Sul fronte dei carburanti, la manovra introduce una revisione strutturale delle accise, con l’obiettivo di eliminare le differenze storiche tra benzina e gasolio. Dal nuovo anno l’aliquota viene uniformata a 672,9 euro ogni 1.000 litri per entrambi i prodotti. Questo significa una riduzione dell’accisa sulla benzina di circa 4,05 centesimi al litro (quasi 5 centesimi considerando l’Iva) e, al contrario, un aumento equivalente sul diesel. L’effetto pratico è un rincaro del gasolio alla pompa, che in alcune situazioni potrebbe arrivare a costare più della benzina. La scelta viene motivata dalla necessità di eliminare i cosiddetti sussidi ambientalmente dannosi e di allineare la fiscalità energetica alle indicazioni europee.
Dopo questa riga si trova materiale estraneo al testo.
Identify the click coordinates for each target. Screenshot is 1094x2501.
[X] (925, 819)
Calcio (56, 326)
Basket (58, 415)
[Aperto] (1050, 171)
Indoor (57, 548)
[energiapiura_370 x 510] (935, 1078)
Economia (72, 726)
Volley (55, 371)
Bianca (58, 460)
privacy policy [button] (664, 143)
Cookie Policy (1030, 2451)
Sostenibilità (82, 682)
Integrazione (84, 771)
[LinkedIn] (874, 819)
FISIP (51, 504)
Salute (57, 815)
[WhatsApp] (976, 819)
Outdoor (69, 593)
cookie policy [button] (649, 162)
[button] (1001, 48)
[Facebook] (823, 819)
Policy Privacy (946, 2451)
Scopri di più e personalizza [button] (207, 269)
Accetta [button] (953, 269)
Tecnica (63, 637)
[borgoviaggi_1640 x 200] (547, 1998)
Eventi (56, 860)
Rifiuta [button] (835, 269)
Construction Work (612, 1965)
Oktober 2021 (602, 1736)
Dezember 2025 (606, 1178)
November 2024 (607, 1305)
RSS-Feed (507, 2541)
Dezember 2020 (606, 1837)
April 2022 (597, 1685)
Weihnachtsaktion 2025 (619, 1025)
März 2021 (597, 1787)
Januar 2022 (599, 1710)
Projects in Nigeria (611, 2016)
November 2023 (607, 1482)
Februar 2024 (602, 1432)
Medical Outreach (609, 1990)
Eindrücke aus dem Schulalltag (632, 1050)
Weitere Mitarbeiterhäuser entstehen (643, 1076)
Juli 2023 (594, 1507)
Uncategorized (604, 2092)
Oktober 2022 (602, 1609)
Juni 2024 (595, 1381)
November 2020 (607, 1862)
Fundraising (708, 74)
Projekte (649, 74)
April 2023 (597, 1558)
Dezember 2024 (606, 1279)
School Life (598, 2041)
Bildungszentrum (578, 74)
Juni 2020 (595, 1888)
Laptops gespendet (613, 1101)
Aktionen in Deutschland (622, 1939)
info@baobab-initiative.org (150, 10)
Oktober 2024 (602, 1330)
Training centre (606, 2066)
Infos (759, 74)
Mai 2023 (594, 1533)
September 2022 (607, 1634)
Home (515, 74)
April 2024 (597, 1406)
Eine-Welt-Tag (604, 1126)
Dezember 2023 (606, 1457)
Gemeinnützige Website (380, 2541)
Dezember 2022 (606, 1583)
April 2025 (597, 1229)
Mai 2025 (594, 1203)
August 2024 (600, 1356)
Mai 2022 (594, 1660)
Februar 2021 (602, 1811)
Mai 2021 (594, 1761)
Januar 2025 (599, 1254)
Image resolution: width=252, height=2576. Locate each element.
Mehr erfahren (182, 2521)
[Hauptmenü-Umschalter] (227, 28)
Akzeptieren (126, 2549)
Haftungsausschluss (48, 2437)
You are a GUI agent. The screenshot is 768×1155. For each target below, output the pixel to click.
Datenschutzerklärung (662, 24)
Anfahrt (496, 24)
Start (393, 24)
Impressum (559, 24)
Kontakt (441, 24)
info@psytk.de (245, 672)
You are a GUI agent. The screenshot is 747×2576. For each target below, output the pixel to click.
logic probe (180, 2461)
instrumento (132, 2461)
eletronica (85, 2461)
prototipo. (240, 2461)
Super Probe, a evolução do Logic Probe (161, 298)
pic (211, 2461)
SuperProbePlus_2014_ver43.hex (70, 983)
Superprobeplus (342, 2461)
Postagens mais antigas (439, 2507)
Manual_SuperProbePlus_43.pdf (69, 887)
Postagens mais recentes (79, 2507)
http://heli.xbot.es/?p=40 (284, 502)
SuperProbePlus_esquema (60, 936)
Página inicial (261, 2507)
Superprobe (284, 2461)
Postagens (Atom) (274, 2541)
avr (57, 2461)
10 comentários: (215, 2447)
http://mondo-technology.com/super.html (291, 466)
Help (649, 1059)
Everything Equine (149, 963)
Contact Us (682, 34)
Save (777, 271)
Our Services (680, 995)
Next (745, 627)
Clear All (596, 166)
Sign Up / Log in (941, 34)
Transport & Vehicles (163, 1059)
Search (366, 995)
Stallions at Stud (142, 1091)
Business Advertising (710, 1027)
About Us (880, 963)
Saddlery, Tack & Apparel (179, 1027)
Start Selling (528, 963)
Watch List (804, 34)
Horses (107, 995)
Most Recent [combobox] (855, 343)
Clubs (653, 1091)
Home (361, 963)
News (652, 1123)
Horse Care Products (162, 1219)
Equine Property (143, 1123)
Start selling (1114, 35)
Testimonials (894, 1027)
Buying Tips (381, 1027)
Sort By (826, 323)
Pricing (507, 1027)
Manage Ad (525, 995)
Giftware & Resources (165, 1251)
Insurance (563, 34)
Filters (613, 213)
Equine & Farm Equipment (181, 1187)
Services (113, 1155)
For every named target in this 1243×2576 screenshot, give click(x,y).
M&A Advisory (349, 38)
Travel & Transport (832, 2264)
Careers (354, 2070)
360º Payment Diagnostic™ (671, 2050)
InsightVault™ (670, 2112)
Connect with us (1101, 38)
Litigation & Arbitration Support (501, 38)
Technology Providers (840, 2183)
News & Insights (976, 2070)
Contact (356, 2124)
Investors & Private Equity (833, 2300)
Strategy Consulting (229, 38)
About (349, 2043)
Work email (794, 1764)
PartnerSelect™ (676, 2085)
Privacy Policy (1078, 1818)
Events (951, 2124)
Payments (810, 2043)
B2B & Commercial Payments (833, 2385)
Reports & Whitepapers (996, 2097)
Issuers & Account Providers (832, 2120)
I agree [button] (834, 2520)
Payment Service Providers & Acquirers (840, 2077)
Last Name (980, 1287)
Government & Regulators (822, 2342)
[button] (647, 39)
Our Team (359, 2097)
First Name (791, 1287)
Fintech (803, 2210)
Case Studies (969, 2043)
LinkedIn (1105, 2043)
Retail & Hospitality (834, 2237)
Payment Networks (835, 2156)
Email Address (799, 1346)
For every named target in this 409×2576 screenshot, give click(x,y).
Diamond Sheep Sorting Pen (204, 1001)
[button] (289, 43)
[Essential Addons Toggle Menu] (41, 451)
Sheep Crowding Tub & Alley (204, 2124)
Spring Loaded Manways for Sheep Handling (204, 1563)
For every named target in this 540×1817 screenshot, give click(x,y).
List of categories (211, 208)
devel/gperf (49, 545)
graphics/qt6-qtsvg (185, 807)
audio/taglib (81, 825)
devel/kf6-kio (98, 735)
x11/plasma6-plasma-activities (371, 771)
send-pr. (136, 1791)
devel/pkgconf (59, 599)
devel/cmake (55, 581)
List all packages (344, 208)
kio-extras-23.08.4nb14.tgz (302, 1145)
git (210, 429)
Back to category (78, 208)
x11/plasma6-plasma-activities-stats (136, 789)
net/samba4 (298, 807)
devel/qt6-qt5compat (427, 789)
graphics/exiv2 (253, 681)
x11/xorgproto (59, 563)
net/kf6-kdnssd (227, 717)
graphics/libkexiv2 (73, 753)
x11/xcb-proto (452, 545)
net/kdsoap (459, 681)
Un ulteriore impatto riguarda le assicurazioni auto, in particolare le garanzie accessorie abbinate alla RC obbligatoria. La Legge di Bilancio prevede un aumento delle aliquote fiscali: la polizza “Infortuni del conducente” passa da un’imposta del 2,5% al 12,5%, mentre la copertura di “Assistenza stradale” sale dal 10% al 12,5%. Anche in questo caso l’effetto sarà visibile nei premi pagati dagli automobilisti al momento del rinnovo o della stipula di nuovi contratti.

Nel complesso, il 2026 si apre con un quadro meno favorevole per chi utilizza l’auto. Un quadro gravato da interventi che, pur inseriti in una strategia di riordino e razionalizzazione delle imposte, si tradurranno in un aumento sensibile dei costi di mobilità per famiglie e pendolari.